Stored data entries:
·····

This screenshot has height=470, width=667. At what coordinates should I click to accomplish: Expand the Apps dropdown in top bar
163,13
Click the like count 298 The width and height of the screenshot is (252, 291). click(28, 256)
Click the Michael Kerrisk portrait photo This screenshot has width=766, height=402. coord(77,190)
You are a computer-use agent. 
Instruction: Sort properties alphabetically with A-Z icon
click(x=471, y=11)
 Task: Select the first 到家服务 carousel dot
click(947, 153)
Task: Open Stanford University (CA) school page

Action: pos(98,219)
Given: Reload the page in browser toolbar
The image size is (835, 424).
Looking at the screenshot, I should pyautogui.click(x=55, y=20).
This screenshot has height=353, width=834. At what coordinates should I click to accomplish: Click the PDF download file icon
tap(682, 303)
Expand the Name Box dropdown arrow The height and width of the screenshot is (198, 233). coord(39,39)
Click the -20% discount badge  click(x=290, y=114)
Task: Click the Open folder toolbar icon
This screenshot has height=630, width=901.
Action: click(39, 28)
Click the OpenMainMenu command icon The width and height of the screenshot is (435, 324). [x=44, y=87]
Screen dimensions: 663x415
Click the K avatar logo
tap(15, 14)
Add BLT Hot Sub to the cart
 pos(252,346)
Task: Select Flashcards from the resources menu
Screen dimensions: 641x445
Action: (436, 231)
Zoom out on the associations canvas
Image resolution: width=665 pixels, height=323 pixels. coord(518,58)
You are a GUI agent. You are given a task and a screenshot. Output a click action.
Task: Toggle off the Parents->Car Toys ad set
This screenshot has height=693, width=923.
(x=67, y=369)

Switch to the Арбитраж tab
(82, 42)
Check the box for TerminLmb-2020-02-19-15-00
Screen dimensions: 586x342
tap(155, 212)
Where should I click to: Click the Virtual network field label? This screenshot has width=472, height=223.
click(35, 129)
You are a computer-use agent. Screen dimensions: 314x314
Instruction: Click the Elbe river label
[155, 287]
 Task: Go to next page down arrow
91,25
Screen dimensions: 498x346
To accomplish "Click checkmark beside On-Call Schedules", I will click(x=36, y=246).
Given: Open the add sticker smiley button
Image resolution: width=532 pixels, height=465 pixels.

·····

YOUR GOAL:
Looking at the records, how many lines include "computer"? Respond with the number only.

EXERCISE ANSWER:
2